TEXTE:
L’opposant russe Alexeï Navalny condamné à 19 ans de prison supplémentaires pour «extrémisme»
L’opposant russe Alexeï Navalny condamné à 19 ans de prison supplémentaires pour "extrémisme" / Forum / 2 min. / le 4 août 2023
Le principal opposant russe Alexeï Navalny, déjà emprisonné, a été condamné vendredi à 19 années de prison supplémentaires pour "extrémisme", une peine qu'il devra purger dans une nouvelle colonie pénitentiaire aux conditions particulièrement difficiles.

"Alexeï Navalny a écopé de 19 ans de régime spécial", soit une réclusion dans l'un des établissements les plus rudes du système carcéral russe, a indiqué sur X (ex-Twitter) sa porte-parole Kira Iarmych. Ces prisons sont d'ordinaire destinées aux criminels les plus dangereux et aux condamnés à perpétuité.

Au 18e mois de l'assaut contre l'Ukraine, la Russie est confrontée à une vague de répression visant tant les opposants d'envergure, emprisonnés ou poussés à l'exil, que des milliers de Russes ordinaires ayant critiqué l'offensive. Dans cette nouvelle affaire, le Parquet avait requis 20 ans d'emprisonnement pour Alexeï Navalny, opposant de longue date à Vladimir Poutine.

>> Lire aussi : Vingt ans de prison requis contre l'opposant Alexeï Navalny

Audiences à huis clos

Les audiences se sont déroulés à huis clos dans la colonie pénitentiaire IK-6 à Melekhovo, 250 kilomètres à l'est de Moscou, où le militant anticorruption de 47 ans est détenu depuis juin 2022 après avoir écopé de neuf ans de prison pour "fraude", autre affaire qu'il dénonce comme étant une vengeance politique.

Détracteur de longue date du président russe, Alexeï Navalny a vu la justice s'acharner sur lui avant le conflit en Ukraine mais son sort s'est aggravé depuis. Il avait été emprisonné à son retour en Russie, début 2021, après avoir survécu in extremis à un empoisonnement qu'il impute aux services de sécurité russes ayant agi sur ordre du Kremlin, puis il a été condamné à désormais trois reprises.

TÂCHES À RÉALISER:
1 - Selon le texte sur la condamnation d'Alexeï Navalny, combien d'années de prison le Parquet avait-il requises contre lui dans cette nouvelle affaire ?
2 - Dans la liste, modifiez les lignes en commençant par celle qui contient « und ™ (492, 2459) » et en vous arrêtant après celle qui contient « Tiere & Natur (540, 257) ». Remplacez-y « Werkzeuge » par « Geräte », sans rien changer d'autre, et ne donnez que ces lignes.

Liste pour repérer les éléments affichés:
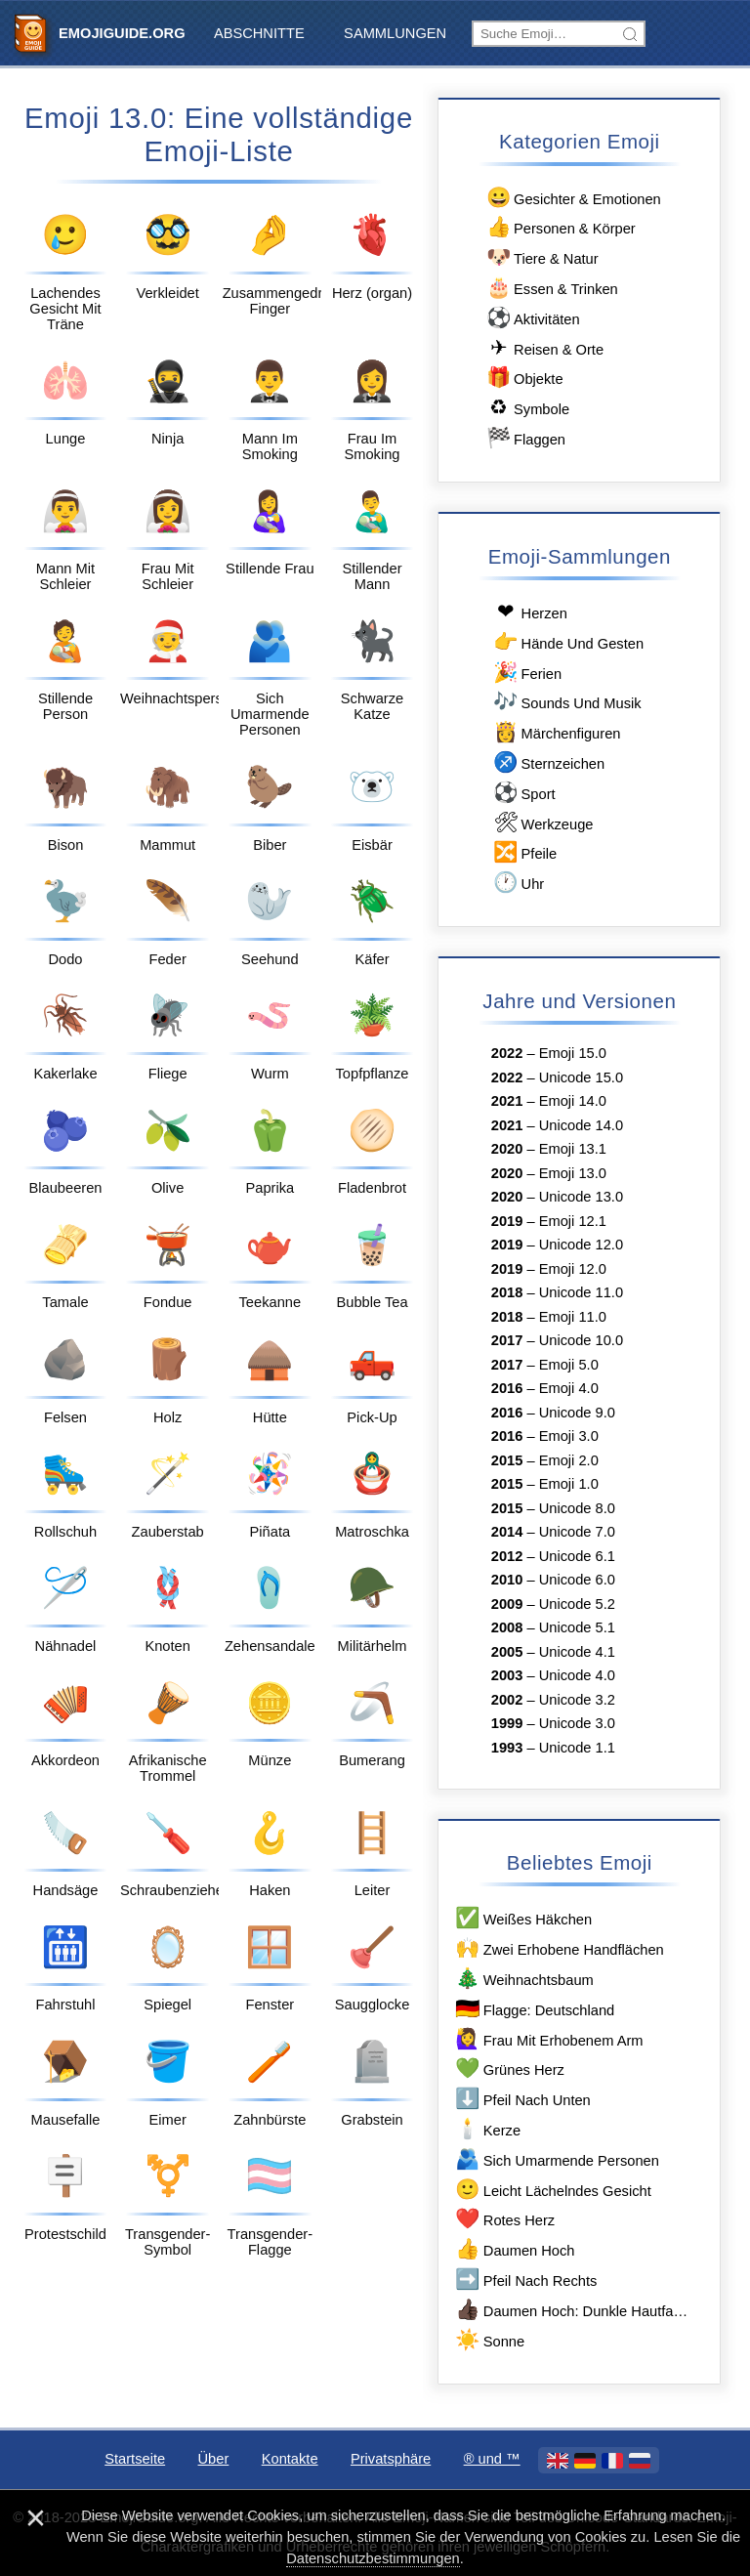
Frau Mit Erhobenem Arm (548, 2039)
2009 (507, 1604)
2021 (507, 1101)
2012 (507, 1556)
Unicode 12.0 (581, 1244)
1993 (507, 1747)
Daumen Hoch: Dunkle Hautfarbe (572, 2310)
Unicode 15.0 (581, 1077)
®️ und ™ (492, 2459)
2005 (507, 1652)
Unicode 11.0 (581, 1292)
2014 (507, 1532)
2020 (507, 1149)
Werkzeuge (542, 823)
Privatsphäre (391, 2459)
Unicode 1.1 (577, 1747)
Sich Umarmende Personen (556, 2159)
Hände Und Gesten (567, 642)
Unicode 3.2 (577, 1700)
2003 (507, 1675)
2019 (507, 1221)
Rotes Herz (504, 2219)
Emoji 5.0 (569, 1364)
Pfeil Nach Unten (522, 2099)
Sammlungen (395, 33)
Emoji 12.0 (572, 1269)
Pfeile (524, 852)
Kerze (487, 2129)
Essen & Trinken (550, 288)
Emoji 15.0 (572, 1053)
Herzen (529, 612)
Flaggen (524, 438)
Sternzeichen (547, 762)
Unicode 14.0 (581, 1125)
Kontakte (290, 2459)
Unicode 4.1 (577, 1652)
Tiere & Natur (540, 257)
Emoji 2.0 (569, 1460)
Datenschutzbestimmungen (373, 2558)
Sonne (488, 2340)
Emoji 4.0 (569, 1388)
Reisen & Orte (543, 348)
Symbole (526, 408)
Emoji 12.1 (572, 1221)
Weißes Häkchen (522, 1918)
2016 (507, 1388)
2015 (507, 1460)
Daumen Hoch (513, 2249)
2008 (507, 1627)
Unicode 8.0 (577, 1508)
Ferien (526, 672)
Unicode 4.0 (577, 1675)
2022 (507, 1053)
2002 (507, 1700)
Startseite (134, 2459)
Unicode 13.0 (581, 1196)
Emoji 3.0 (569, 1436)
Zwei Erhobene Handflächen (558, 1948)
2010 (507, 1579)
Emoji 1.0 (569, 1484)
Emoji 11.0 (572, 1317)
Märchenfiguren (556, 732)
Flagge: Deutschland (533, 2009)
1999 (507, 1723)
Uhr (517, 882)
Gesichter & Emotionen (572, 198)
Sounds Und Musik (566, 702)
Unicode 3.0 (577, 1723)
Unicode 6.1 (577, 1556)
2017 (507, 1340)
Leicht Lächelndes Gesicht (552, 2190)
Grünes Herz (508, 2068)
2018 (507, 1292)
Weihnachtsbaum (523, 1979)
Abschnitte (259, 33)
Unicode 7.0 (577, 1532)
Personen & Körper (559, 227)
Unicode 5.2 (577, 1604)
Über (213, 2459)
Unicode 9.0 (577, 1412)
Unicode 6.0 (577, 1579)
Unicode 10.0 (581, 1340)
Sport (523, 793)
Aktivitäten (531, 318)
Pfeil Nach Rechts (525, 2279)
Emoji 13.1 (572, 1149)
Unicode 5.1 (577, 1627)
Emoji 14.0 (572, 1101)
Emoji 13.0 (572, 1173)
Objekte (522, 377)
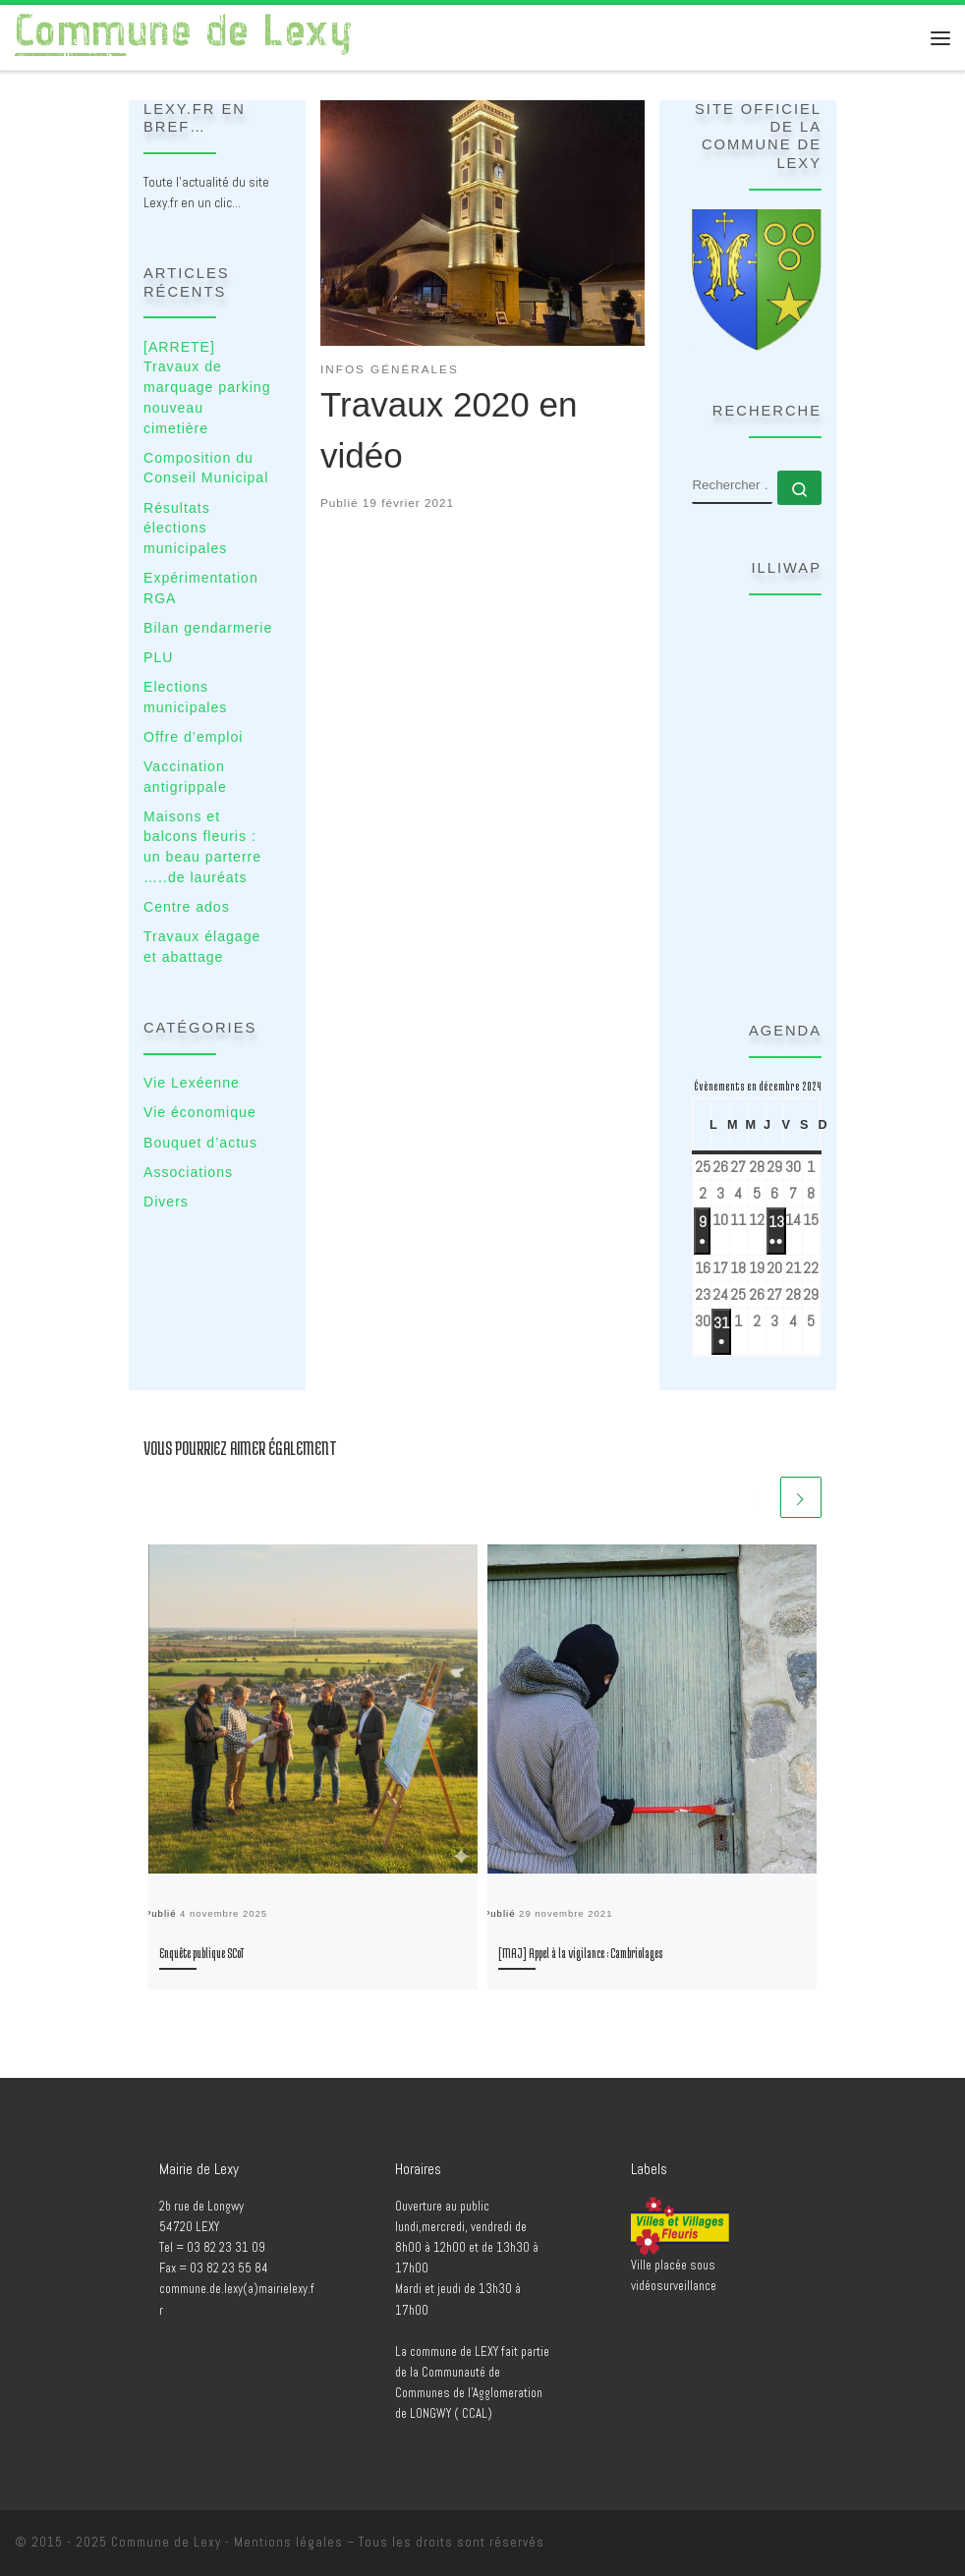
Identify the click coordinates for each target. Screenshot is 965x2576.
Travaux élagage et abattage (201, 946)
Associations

RÉPONSES ATTENDUES:
1 - 20 ans d'emprisonnement.

2 -
®️ und ™ (492, 2459)
2005 (507, 1652)
Unicode 11.0 (581, 1292)
2014 (507, 1532)
2020 (507, 1149)
Geräte (542, 823)
Privatsphäre (391, 2459)
Unicode 1.1 (577, 1747)
Sich Umarmende Personen (556, 2159)
Hände Und Gesten (567, 642)
Unicode 3.2 (577, 1700)
2003 (507, 1675)
2019 (507, 1221)
Rotes Herz (504, 2219)
Emoji 5.0 (569, 1364)
Pfeil Nach Unten (522, 2099)
Sammlungen (395, 33)
Emoji 12.0 (572, 1269)
Pfeile (524, 852)
Kerze (487, 2129)
Essen & Trinken (550, 288)
Emoji 15.0 (572, 1053)
Herzen (529, 612)
Flaggen (524, 438)
Sternzeichen (547, 762)
Unicode 14.0 (581, 1125)
Kontakte (290, 2459)
Unicode 4.1 (577, 1652)
Tiere & Natur (540, 257)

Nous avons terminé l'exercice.